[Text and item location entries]
-=-=-

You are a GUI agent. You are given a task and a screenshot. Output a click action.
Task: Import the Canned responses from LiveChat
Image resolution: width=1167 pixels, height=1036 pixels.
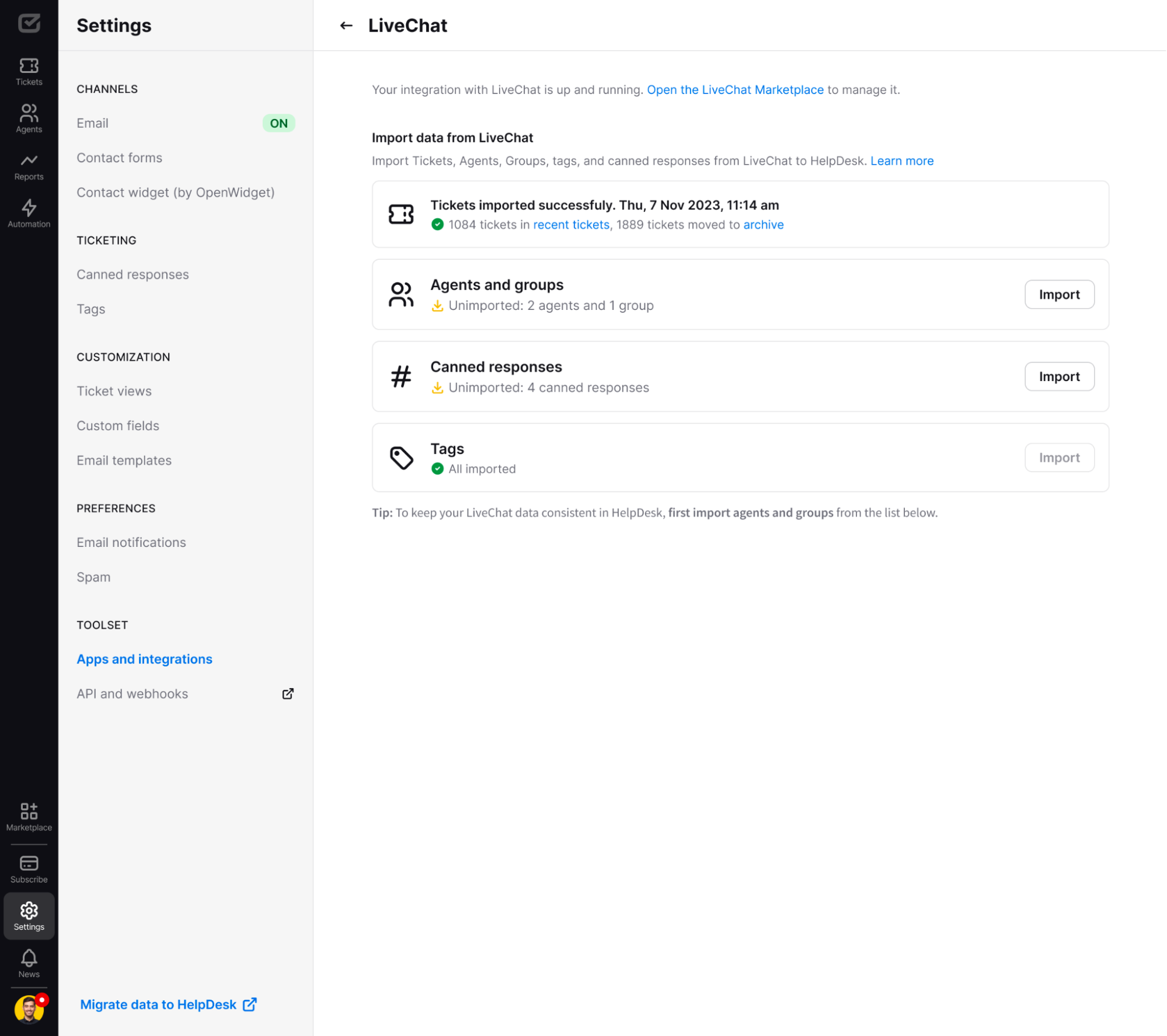pyautogui.click(x=1060, y=376)
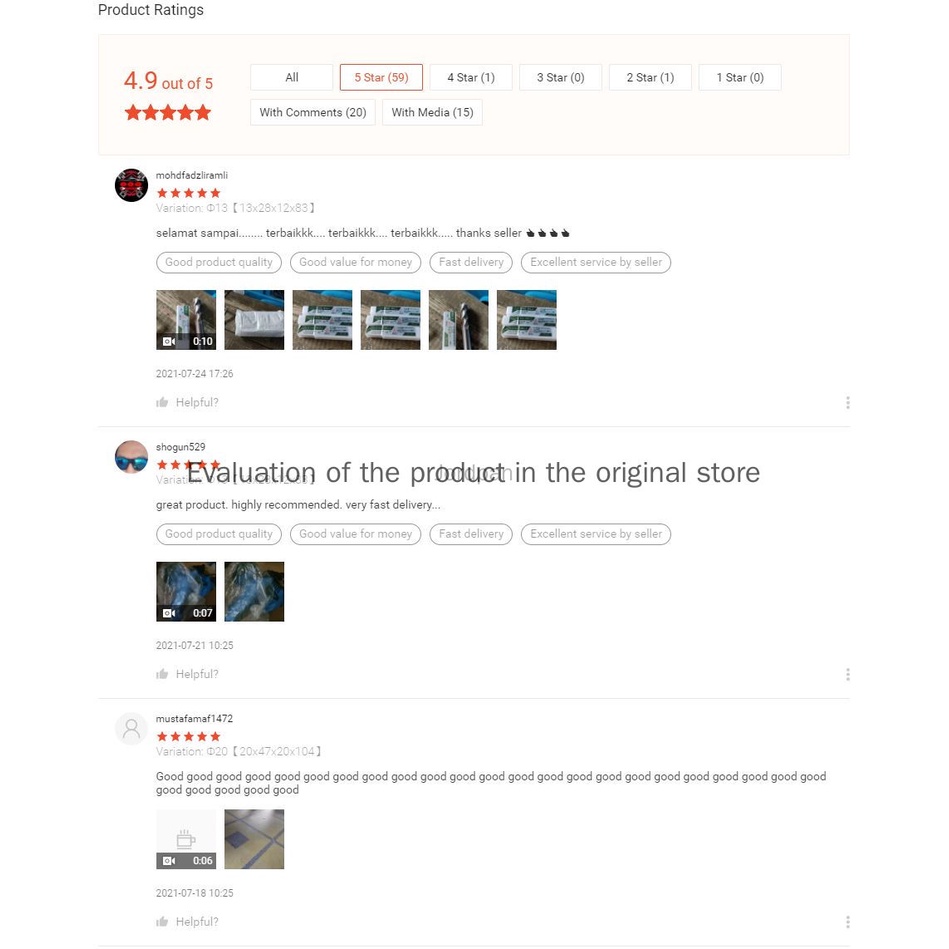Show reviews With Comments (20)

tap(313, 113)
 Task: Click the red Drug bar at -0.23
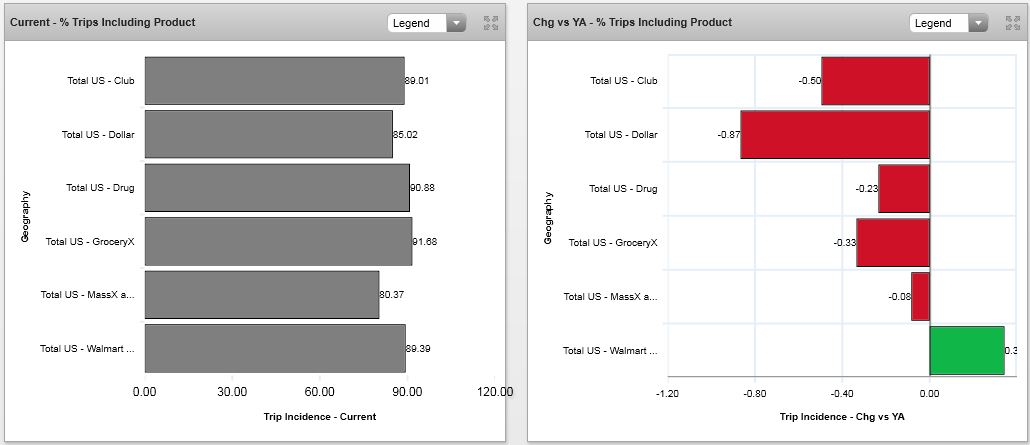(x=904, y=188)
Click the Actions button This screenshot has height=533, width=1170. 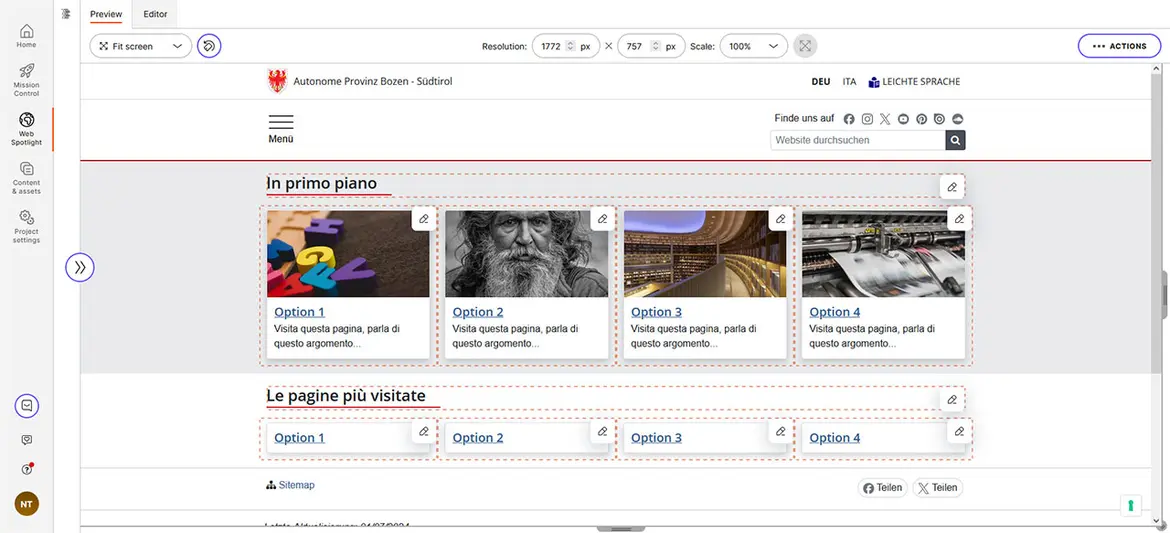point(1119,46)
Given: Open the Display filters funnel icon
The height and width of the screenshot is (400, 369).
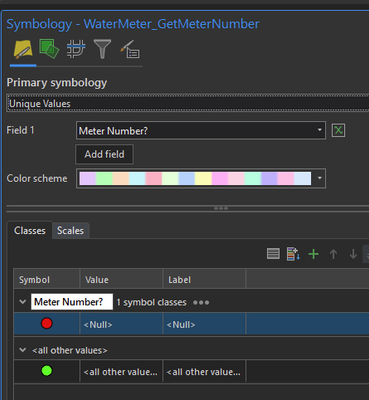Looking at the screenshot, I should click(102, 49).
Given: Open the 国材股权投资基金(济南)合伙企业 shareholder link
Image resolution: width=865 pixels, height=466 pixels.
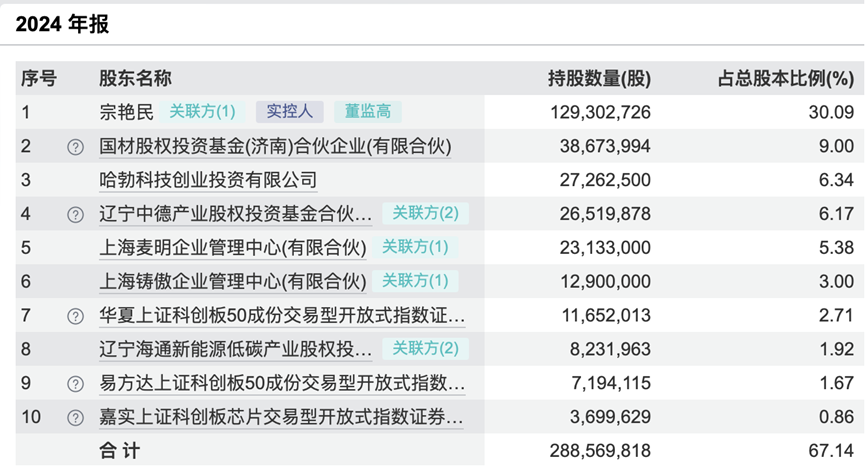Looking at the screenshot, I should [x=275, y=146].
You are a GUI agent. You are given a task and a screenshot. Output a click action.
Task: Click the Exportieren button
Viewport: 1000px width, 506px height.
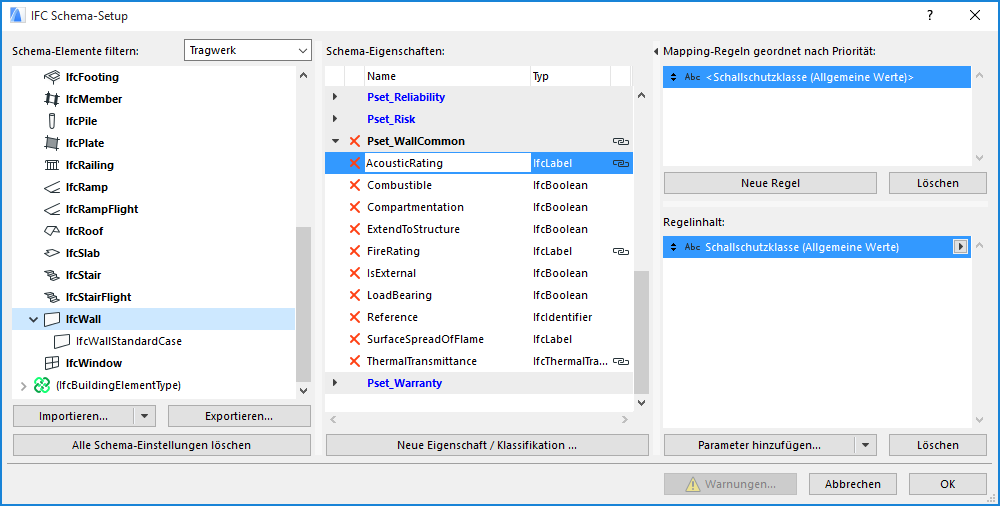click(239, 416)
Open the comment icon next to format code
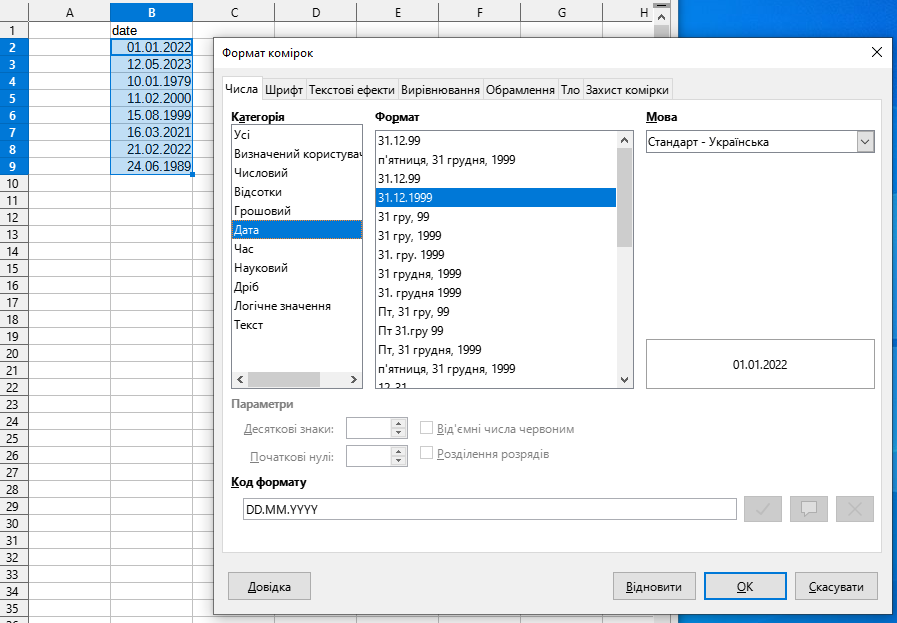897x623 pixels. tap(809, 509)
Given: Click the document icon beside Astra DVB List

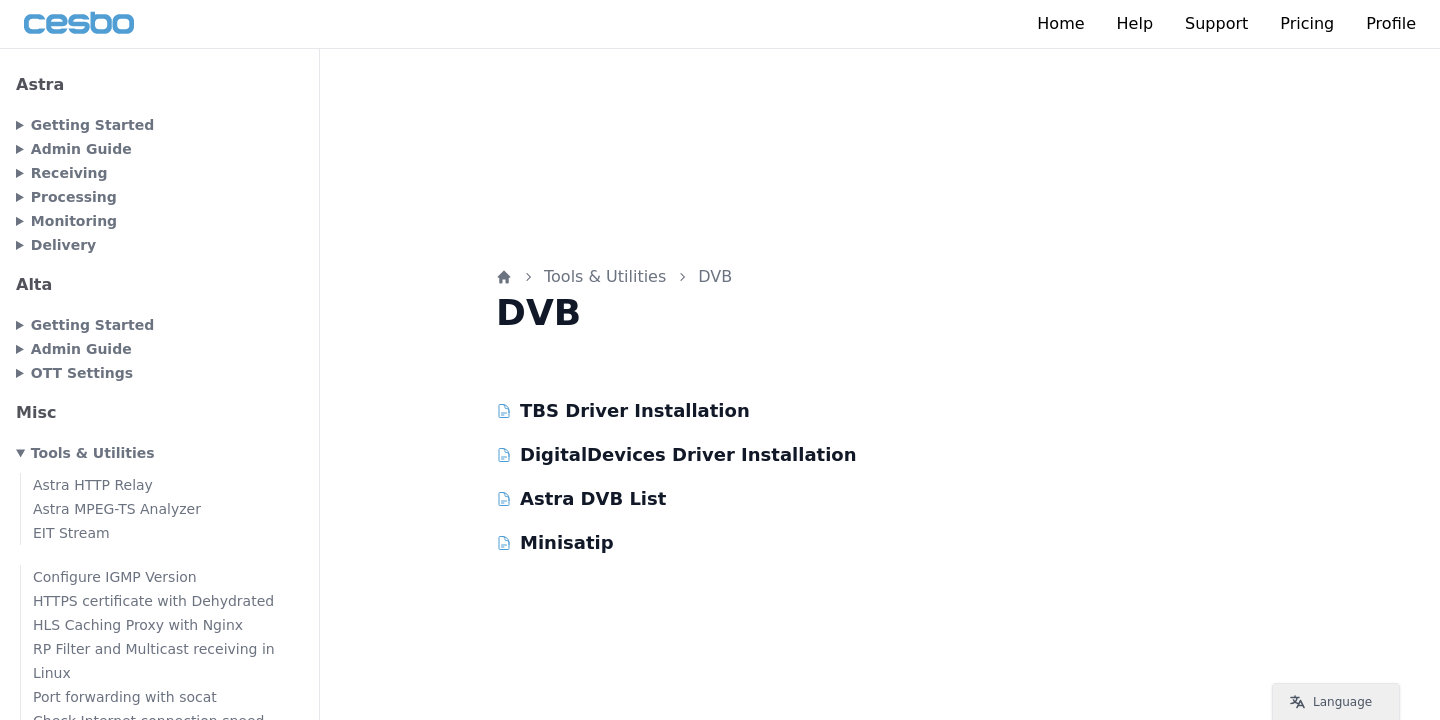Looking at the screenshot, I should coord(504,499).
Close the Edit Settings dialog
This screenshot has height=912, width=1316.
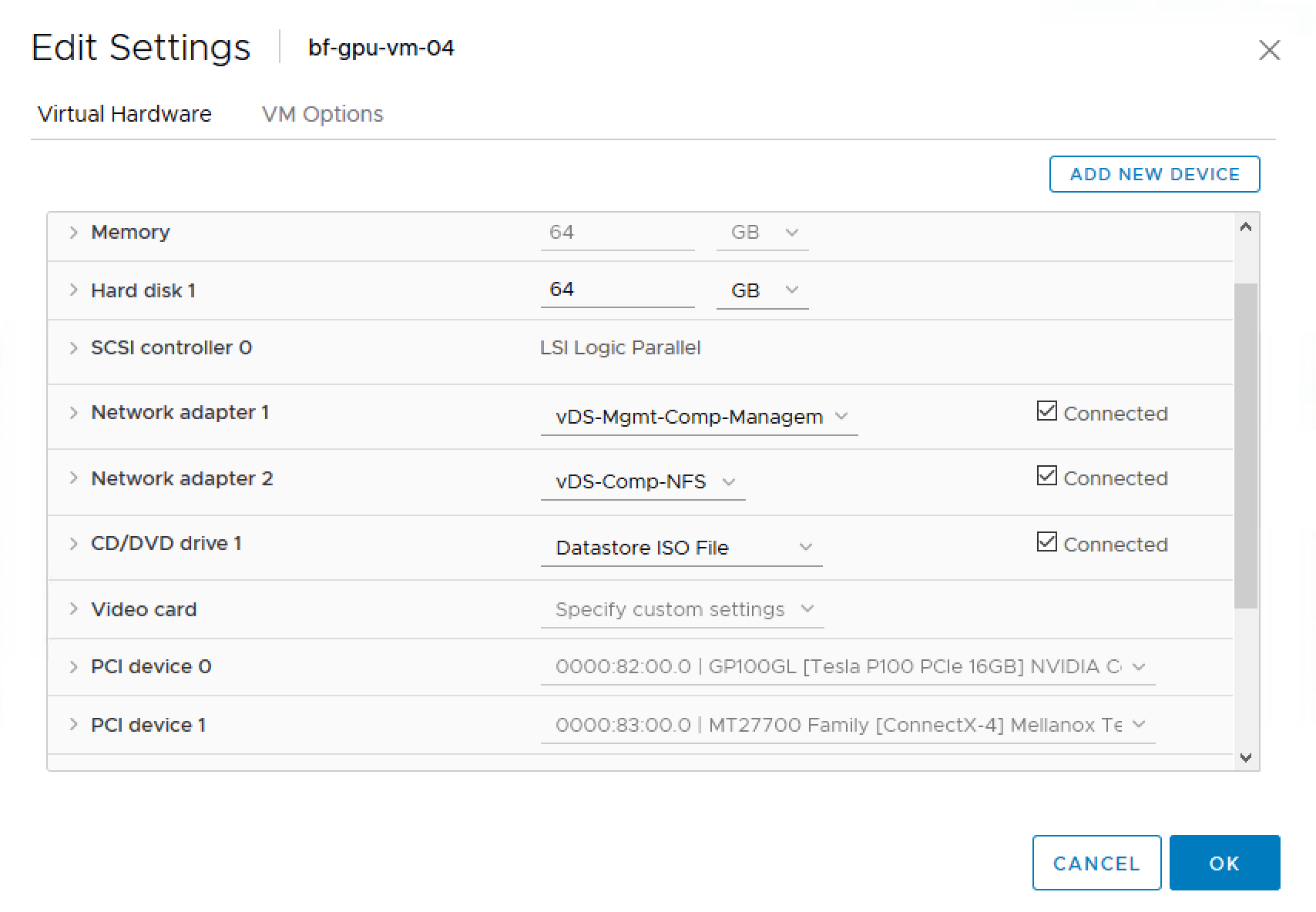(x=1269, y=51)
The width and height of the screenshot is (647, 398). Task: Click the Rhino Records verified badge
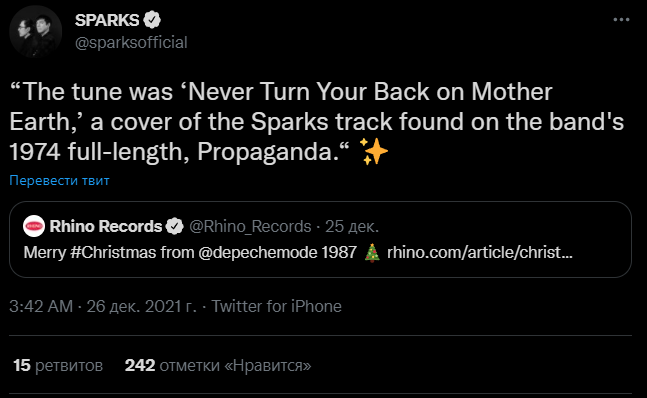click(x=175, y=226)
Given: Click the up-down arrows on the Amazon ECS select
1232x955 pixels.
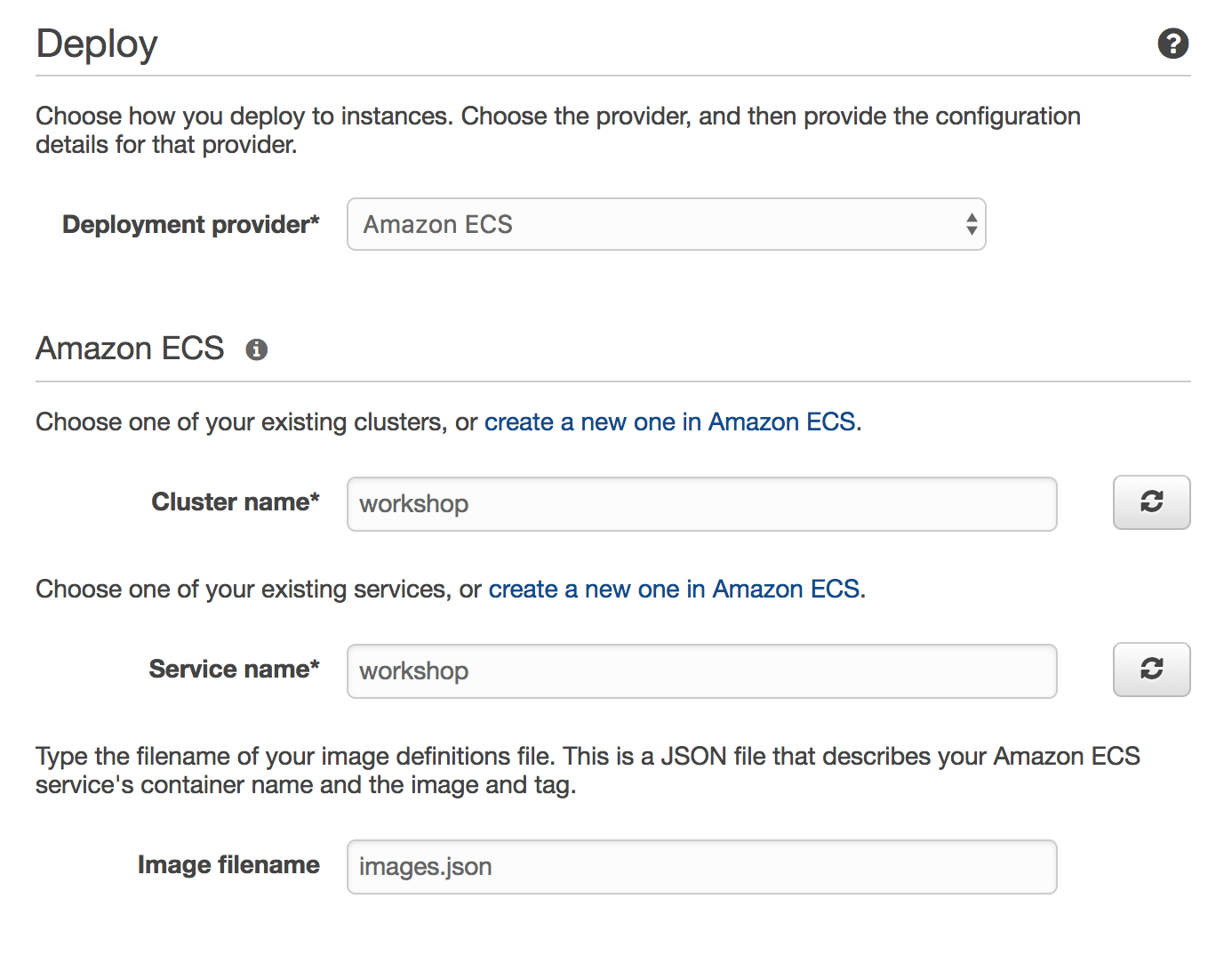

-=-=-

- _Stated goal_
Set out only the lines of the material above, from the one containing "Given: Open the Display filters funnel icon" through the one containing "897x623 pixels. tap(809, 509)", as a numbered list, omitting blank lines. Leave the pictures out of the answer.

- _Written response_
1. Given: Open the Display filters funnel icon
2. The height and width of the screenshot is (400, 369).
3. Looking at the screenshot, I should click(102, 49).
4. Given: Open the 国材股权投资基金(济南)合伙企业 shareholder link
5. Image resolution: width=865 pixels, height=466 pixels.
6. Looking at the screenshot, I should [x=275, y=146].
7. You are a GUI agent. You are given a task and a screenshot. Output a click action.
8. Task: Click the Exportieren button
9. Viewport: 1000px width, 506px height.
10. click(239, 416)
11. Open the comment icon next to format code
12. 897x623 pixels. tap(809, 509)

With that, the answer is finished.